* EXERCISE:
Copy out all lines from the material that contain the string "computer".

......

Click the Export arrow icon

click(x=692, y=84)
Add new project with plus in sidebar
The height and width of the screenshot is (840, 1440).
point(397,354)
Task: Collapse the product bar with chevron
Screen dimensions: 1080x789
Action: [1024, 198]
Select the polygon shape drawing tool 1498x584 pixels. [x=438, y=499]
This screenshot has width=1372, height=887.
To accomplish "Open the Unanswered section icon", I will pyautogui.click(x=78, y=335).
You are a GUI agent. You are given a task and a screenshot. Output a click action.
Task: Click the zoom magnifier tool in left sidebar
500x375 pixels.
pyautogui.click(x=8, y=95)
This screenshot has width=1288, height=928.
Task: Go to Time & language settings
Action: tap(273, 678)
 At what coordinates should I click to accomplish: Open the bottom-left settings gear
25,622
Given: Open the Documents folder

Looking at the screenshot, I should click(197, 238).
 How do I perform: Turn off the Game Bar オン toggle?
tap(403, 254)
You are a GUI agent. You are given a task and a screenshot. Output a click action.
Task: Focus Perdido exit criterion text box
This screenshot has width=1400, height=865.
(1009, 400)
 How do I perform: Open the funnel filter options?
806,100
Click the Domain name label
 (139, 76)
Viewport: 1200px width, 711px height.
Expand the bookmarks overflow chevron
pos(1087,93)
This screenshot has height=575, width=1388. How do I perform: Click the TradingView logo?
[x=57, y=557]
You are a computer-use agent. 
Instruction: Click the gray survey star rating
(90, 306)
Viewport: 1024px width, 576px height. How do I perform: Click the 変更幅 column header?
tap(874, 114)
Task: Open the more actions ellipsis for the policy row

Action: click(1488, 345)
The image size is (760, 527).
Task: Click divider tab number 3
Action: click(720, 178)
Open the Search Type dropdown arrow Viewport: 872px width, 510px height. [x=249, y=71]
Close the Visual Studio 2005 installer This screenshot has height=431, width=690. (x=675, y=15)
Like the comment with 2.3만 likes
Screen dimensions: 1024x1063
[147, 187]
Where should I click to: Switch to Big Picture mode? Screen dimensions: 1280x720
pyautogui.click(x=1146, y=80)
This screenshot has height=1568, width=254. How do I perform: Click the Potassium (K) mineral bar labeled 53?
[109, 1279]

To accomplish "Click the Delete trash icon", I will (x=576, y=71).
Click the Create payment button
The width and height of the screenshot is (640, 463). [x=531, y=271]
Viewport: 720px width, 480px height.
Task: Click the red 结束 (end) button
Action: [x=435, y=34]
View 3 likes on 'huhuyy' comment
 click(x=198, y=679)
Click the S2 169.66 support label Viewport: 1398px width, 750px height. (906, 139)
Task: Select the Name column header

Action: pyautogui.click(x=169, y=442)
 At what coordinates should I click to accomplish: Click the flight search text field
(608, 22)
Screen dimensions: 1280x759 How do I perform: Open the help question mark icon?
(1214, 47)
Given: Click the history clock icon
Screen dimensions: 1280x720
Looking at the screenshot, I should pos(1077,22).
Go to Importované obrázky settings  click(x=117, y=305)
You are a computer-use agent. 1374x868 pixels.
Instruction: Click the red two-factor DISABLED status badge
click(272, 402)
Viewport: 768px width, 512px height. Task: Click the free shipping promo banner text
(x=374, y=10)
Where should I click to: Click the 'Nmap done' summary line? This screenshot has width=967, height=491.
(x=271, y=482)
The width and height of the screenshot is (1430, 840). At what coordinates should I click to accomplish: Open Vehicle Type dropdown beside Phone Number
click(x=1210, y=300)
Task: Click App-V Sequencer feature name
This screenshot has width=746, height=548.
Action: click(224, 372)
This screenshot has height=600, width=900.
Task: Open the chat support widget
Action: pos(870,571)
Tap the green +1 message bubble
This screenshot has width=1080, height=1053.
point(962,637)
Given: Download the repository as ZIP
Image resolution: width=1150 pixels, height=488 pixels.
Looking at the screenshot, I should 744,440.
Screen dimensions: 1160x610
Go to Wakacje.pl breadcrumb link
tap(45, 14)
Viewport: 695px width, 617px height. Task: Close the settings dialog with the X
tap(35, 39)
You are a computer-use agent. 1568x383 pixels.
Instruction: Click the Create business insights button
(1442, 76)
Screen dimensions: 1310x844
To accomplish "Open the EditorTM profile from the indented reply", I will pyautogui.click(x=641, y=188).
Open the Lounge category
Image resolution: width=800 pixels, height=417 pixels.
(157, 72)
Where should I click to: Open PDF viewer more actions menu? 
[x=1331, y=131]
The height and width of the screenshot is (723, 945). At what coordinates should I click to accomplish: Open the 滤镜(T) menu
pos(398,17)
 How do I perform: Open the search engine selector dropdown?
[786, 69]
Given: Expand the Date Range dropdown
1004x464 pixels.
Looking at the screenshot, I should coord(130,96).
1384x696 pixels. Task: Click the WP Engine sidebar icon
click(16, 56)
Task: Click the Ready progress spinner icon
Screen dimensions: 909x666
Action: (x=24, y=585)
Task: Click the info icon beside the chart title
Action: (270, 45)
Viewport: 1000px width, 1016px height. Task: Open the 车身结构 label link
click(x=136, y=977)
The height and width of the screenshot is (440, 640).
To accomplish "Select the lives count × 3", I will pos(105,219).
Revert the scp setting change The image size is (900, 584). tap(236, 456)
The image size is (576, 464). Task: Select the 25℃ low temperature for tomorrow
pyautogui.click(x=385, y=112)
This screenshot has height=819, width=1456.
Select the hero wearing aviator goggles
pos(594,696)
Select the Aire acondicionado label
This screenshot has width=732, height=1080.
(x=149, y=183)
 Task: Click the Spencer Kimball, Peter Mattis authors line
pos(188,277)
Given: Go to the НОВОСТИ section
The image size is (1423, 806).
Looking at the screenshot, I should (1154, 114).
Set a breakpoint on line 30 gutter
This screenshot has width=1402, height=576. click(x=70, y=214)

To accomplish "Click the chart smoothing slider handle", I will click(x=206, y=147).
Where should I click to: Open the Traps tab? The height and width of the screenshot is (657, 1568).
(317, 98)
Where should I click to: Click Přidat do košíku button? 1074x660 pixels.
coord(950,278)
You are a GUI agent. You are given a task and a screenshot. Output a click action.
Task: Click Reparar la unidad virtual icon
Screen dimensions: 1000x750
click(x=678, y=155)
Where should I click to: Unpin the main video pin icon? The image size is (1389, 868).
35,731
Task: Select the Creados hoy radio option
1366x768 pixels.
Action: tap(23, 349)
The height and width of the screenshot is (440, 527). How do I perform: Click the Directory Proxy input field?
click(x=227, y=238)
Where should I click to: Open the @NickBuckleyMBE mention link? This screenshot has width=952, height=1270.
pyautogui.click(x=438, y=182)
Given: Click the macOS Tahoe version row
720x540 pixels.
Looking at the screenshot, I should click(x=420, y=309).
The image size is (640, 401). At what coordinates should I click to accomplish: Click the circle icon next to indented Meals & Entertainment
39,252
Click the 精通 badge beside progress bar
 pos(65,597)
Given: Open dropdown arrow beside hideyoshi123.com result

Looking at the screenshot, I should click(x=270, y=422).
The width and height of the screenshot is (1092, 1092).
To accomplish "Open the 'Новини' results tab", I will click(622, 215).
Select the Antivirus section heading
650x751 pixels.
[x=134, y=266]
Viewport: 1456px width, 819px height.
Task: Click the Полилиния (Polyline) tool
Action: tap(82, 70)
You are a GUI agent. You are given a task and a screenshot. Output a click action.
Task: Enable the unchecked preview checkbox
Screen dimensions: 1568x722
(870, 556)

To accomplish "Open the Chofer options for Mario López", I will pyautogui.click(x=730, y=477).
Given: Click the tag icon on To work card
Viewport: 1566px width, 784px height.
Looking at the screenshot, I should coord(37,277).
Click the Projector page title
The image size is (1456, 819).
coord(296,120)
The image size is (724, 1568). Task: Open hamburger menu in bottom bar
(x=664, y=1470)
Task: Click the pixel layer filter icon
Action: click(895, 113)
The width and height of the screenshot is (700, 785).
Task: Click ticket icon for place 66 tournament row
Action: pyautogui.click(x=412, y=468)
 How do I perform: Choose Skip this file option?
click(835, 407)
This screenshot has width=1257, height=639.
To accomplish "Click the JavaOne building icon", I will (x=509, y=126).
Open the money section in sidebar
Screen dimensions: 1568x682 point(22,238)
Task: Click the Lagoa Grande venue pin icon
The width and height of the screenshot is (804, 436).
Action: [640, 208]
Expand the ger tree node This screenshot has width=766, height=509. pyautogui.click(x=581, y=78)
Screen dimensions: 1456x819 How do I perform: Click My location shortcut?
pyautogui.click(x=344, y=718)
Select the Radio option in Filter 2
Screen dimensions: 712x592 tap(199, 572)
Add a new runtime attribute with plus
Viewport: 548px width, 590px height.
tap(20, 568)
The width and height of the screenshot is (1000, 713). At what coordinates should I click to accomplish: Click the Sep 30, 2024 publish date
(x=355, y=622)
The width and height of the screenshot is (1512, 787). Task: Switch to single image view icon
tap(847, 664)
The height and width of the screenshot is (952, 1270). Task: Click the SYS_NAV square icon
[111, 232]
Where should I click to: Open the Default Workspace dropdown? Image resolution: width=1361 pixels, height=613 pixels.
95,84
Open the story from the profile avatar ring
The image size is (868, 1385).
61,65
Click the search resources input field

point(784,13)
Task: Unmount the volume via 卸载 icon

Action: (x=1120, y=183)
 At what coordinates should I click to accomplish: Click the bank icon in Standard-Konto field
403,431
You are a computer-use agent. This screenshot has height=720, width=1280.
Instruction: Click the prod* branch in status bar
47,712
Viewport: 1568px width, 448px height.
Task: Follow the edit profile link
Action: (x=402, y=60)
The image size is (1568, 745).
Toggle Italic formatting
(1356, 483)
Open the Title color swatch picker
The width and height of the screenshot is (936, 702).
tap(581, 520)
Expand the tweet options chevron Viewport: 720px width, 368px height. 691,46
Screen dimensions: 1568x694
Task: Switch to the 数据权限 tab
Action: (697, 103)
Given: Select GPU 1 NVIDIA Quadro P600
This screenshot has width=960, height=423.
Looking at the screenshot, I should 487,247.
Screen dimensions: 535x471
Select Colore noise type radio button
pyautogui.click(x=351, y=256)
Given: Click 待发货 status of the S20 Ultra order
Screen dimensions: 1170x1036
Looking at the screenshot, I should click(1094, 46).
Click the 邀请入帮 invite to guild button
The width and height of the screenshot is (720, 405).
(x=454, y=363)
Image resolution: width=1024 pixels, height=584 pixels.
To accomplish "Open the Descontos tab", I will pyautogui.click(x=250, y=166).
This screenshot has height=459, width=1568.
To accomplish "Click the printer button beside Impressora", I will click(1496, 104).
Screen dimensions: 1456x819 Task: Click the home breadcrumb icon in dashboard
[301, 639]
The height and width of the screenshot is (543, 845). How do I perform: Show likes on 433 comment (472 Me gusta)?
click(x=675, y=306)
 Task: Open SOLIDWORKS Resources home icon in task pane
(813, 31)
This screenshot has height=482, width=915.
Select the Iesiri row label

......

* OUTPUT FOR THIS EXERCISE:
You are a computer-use agent. 
You are a computer-use agent. 1374x868 pixels.
You are a computer-use agent. 1568x383 pixels.
You are a computer-use agent. This screenshot has height=720, width=1280.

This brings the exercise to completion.